=== THE DATA ===

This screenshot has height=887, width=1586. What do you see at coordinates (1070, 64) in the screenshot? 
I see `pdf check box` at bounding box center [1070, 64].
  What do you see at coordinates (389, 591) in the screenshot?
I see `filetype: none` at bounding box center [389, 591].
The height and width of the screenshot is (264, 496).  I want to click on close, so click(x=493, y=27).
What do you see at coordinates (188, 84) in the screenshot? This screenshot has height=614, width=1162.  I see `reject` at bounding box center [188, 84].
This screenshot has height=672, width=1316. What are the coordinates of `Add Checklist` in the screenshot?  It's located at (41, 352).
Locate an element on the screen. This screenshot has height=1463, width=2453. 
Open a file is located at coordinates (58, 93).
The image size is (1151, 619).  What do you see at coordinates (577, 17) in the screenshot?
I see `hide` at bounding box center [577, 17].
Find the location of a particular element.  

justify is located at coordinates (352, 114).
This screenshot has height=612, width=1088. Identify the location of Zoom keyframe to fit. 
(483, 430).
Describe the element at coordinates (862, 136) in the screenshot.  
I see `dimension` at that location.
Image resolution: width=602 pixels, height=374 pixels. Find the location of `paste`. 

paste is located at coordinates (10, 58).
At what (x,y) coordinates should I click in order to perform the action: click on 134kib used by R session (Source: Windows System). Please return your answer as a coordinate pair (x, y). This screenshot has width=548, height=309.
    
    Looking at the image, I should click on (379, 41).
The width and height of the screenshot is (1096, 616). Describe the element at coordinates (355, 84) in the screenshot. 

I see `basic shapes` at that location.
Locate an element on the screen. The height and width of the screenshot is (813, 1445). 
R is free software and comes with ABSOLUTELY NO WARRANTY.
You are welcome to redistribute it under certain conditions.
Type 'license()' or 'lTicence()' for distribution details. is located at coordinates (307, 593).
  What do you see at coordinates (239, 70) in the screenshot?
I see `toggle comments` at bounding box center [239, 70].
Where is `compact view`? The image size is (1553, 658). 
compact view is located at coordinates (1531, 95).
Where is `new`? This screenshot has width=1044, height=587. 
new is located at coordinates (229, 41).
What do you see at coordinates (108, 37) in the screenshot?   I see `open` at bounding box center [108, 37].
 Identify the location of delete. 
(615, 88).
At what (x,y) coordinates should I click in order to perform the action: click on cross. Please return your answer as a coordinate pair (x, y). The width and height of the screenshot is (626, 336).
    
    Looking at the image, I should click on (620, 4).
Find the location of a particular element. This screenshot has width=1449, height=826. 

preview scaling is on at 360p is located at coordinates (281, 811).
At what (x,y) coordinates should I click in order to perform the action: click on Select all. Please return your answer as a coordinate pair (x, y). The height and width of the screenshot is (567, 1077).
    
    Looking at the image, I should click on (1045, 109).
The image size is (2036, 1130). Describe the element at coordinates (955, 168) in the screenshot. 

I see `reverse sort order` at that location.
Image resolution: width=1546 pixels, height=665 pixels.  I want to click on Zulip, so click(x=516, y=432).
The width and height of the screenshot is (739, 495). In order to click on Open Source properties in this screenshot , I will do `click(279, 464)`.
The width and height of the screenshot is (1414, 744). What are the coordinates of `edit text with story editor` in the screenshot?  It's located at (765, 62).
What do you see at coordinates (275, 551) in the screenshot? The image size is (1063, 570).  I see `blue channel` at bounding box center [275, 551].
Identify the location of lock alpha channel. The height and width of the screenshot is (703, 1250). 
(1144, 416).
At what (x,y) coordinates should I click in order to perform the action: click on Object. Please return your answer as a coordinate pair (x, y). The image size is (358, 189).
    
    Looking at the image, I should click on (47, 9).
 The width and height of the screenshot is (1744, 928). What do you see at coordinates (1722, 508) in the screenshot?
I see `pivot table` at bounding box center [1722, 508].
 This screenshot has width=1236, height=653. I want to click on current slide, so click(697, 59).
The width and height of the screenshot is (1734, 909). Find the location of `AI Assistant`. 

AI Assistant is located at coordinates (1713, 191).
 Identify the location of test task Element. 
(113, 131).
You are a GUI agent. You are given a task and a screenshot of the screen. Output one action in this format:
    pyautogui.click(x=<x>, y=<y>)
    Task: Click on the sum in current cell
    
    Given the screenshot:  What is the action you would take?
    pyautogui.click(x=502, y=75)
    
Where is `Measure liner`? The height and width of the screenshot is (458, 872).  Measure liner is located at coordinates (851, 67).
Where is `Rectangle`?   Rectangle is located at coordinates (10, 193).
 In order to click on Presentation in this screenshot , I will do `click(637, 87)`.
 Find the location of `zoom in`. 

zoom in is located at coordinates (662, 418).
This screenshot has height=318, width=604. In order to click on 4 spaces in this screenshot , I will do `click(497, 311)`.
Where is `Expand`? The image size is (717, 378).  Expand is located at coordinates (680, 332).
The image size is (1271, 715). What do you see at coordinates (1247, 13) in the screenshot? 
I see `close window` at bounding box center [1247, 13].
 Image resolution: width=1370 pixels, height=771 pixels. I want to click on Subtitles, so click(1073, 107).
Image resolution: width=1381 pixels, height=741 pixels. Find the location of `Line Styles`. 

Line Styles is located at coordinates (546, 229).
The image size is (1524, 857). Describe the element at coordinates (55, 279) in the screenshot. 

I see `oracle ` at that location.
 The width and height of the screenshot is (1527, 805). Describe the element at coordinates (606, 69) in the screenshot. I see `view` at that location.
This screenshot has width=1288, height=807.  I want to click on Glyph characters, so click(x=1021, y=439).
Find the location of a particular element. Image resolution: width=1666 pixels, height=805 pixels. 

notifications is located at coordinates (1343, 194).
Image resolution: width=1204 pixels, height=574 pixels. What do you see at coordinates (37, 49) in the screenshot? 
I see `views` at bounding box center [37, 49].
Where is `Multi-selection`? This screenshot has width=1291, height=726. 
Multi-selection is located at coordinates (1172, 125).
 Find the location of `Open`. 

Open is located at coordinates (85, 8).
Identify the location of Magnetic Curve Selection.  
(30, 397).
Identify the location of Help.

===

** AIM **
Render every line of the records above as a JSON list of strings, one string per line, leaving out blank lines.

** SOLUTION TO THE EXERCISE **
[
  "This screenshot has height=887, width=1586. What do you see at coordinates (1070, 64) in the screenshot? ",
  "I see `pdf check box` at bounding box center [1070, 64].",
  "  What do you see at coordinates (389, 591) in the screenshot?",
  "I see `filetype: none` at bounding box center [389, 591].",
  "The height and width of the screenshot is (264, 496).  I want to click on close, so click(x=493, y=27).",
  "What do you see at coordinates (188, 84) in the screenshot? This screenshot has height=614, width=1162.  I see `reject` at bounding box center [188, 84].",
  "This screenshot has height=672, width=1316. What are the coordinates of `Add Checklist` in the screenshot?  It's located at (41, 352).",
  "Locate an element on the screen. This screenshot has height=1463, width=2453. ",
  "Open a file is located at coordinates (58, 93).",
  "The image size is (1151, 619).  What do you see at coordinates (577, 17) in the screenshot?",
  "I see `hide` at bounding box center [577, 17].",
  "Find the location of a particular element.  ",
  "justify is located at coordinates (352, 114).",
  "This screenshot has height=612, width=1088. Identify the location of Zoom keyframe to fit. ",
  "(483, 430).",
  "Describe the element at coordinates (862, 136) in the screenshot.  ",
  "I see `dimension` at that location.",
  "Image resolution: width=602 pixels, height=374 pixels. Find the location of `paste`. ",
  "paste is located at coordinates (10, 58).",
  "At what (x,y) coordinates should I click in order to perform the action: click on 134kib used by R session (Source: Windows System). Please return your answer as a coordinate pair (x, y). This screenshot has width=548, height=309.",
  "    Looking at the image, I should click on (379, 41).",
  "The width and height of the screenshot is (1096, 616). Describe the element at coordinates (355, 84) in the screenshot. ",
  "I see `basic shapes` at that location.",
  "Locate an element on the screen. The height and width of the screenshot is (813, 1445). ",
  "R is free software and comes with ABSOLUTELY NO WARRANTY.",
  "You are welcome to redistribute it under certain conditions.",
  "Type 'license()' or 'lTicence()' for distribution details. is located at coordinates (307, 593).",
  "  What do you see at coordinates (239, 70) in the screenshot?",
  "I see `toggle comments` at bounding box center [239, 70].",
  "Where is `compact view`? The image size is (1553, 658). ",
  "compact view is located at coordinates (1531, 95).",
  "Where is `new`? This screenshot has width=1044, height=587. ",
  "new is located at coordinates (229, 41).",
  "What do you see at coordinates (108, 37) in the screenshot?   I see `open` at bounding box center [108, 37].",
  " Identify the location of delete. ",
  "(615, 88).",
  "At what (x,y) coordinates should I click in order to perform the action: click on cross. Please return your answer as a coordinate pair (x, y). The width and height of the screenshot is (626, 336).",
  "    Looking at the image, I should click on (620, 4).",
  "Find the location of a particular element. This screenshot has width=1449, height=826. ",
  "preview scaling is on at 360p is located at coordinates (281, 811).",
  "At what (x,y) coordinates should I click in order to perform the action: click on Select all. Please return your answer as a coordinate pair (x, y). The height and width of the screenshot is (567, 1077).",
  "    Looking at the image, I should click on (1045, 109).",
  "The image size is (2036, 1130). Describe the element at coordinates (955, 168) in the screenshot. ",
  "I see `reverse sort order` at that location.",
  "Image resolution: width=1546 pixels, height=665 pixels.  I want to click on Zulip, so click(x=516, y=432).",
  "The width and height of the screenshot is (739, 495). In order to click on Open Source properties in this screenshot , I will do `click(279, 464)`.",
  "The width and height of the screenshot is (1414, 744). What are the coordinates of `edit text with story editor` in the screenshot?  It's located at (765, 62).",
  "What do you see at coordinates (275, 551) in the screenshot? The image size is (1063, 570).  I see `blue channel` at bounding box center [275, 551].",
  "Identify the location of lock alpha channel. The height and width of the screenshot is (703, 1250). ",
  "(1144, 416).",
  "At what (x,y) coordinates should I click in order to perform the action: click on Object. Please return your answer as a coordinate pair (x, y). The image size is (358, 189).",
  "    Looking at the image, I should click on (47, 9).",
  " The width and height of the screenshot is (1744, 928). What do you see at coordinates (1722, 508) in the screenshot?",
  "I see `pivot table` at bounding box center [1722, 508].",
  " This screenshot has width=1236, height=653. I want to click on current slide, so click(697, 59).",
  "The width and height of the screenshot is (1734, 909). Find the location of `AI Assistant`. ",
  "AI Assistant is located at coordinates (1713, 191).",
  " Identify the location of test task Element. ",
  "(113, 131).",
  "You are a GUI agent. You are given a task and a screenshot of the screen. Output one action in this format:",
  "    pyautogui.click(x=<x>, y=<y>)",
  "    Task: Click on the sum in current cell",
  "    Given the screenshot:  What is the action you would take?",
  "    pyautogui.click(x=502, y=75)",
  "Where is `Measure liner`? The height and width of the screenshot is (458, 872).  Measure liner is located at coordinates (851, 67).",
  "Where is `Rectangle`?   Rectangle is located at coordinates (10, 193).",
  " In order to click on Presentation in this screenshot , I will do `click(637, 87)`.",
  " Find the location of `zoom in`. ",
  "zoom in is located at coordinates (662, 418).",
  "This screenshot has height=318, width=604. In order to click on 4 spaces in this screenshot , I will do `click(497, 311)`.",
  "Where is `Expand`? The image size is (717, 378).  Expand is located at coordinates (680, 332).",
  "The image size is (1271, 715). What do you see at coordinates (1247, 13) in the screenshot? ",
  "I see `close window` at bounding box center [1247, 13].",
  " Image resolution: width=1370 pixels, height=771 pixels. I want to click on Subtitles, so click(1073, 107).",
  "Image resolution: width=1381 pixels, height=741 pixels. Find the location of `Line Styles`. ",
  "Line Styles is located at coordinates (546, 229).",
  "The image size is (1524, 857). Describe the element at coordinates (55, 279) in the screenshot. ",
  "I see `oracle ` at that location.",
  " The width and height of the screenshot is (1527, 805). Describe the element at coordinates (606, 69) in the screenshot. I see `view` at that location.",
  "This screenshot has width=1288, height=807.  I want to click on Glyph characters, so click(x=1021, y=439).",
  "Find the location of a particular element. Image resolution: width=1666 pixels, height=805 pixels. ",
  "notifications is located at coordinates (1343, 194).",
  "Image resolution: width=1204 pixels, height=574 pixels. What do you see at coordinates (37, 49) in the screenshot? ",
  "I see `views` at bounding box center [37, 49].",
  "Where is `Multi-selection`? This screenshot has width=1291, height=726. ",
  "Multi-selection is located at coordinates (1172, 125).",
  " Find the location of `Open`. ",
  "Open is located at coordinates (85, 8).",
  "Identify the location of Magnetic Curve Selection.  ",
  "(30, 397).",
  "Identify the location of Help."
]